BP: Roger Goodell’s alternative is boring, and one of my favorite ideas would be to force the player who scored the touchdown to be the one to kick the extra point. I’d love to see an Adrian Peterson or a Tom Brady lining back up there. And, you know what, that would be good press for the kicker. Maybe people would realize that, hey, what they’re doing is a really great skill. And at least Nick would keep his job.

BL: And if the quarterback were the guy to push the ball across the goal line there’d have to be another guy to hold the ball, too, cause that’s often the quarterback’s job.

BP: Oh yeah, it raises all kinds of points of strategy. If you’re calling a play from the goal line, do you call one specifically for whoever the best skill position player kicker on your team is? Does the other team know what’s coming? It opens all these new dimensions that sort of add a new angle to what’s currently the most boring play in football.

BL: Nick, have you been tempted to hang up yet?

NS: No, not at all. I think you’d be pleasantly surprised to see how many guys are actually athletic enough to kick a field goal, one of 10 times. But the only argument I have with that is I don’t think I could ask Robert Griffin to take time out of his day from watching film, from working with receivers, from studying plays, to go kick footballs. To go practice. I think that’s something that would add so much more to what they already have on their plate.

BL: You know, listening to you guys, I wonder if the problem isn’t in labeling. Everybody knows the point after as the “extra point.” What if the NFL started calling it the “critical point” or “the point of no return” since there is no return on an extra point try. Would that resolve the issue, just make it more exciting?

BP: Why do we call him the long snapper? Why don’t we just call him the “awesome snapper?” Anyone can hand it to a quarterback that’s right behind him. We've got to brand this. The "critical point." The "extra cool point." Something like that. But it is critical. Even with or without the name, a point matters.

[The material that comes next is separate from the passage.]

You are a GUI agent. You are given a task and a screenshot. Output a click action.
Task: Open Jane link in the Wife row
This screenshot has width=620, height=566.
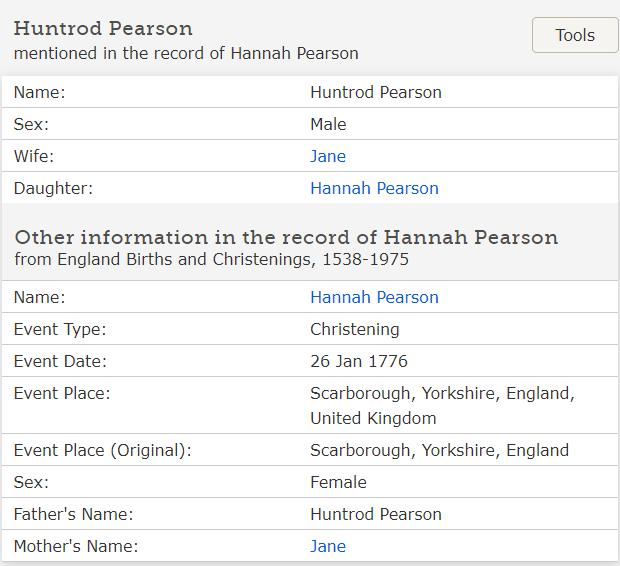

How many games do you see decided by two, three, four points in a game where there’s four touchdowns scored? These are very much a point. And we need to figure out a way to make it feel as important as it actually is. Nick, you’ve got the job where no one notices you until you screw up. I mean, what’s that like?

NS: I don’t mind it. I don’t think it’s really that big a deal. You know, a lot of people talk about, "Oh there’s so much pressure, stress in your job." But I believe the more you work at something the easier it gets. Hundreds of thousands of times I’ve snapped a football to the point where it’s become second nature. I can do it with my eyes closed.

BL: All right, I want to just get to one final questions guys, and, Barry, I’ll give you the first opportunity to answer it. What’s the likelihood that we will see a change to this rule anytime soon?

BP: I think it’s pretty close to 99.6 percent, which was the rate of extra points completed successfully this past season.

BL: And Nick, what do you think? Is this a change that you’re likely to see soon?

NS: I sure hope not. It’s tough enough being a specialist as it is in the locker room. I hear it all the time: “Your job is so easy. Your job is so easy. Why are you even here?” This would make it even worse, so it’s definitely disappointing that we’re even having to have this conversation.

This segment aired on January 25, 2014.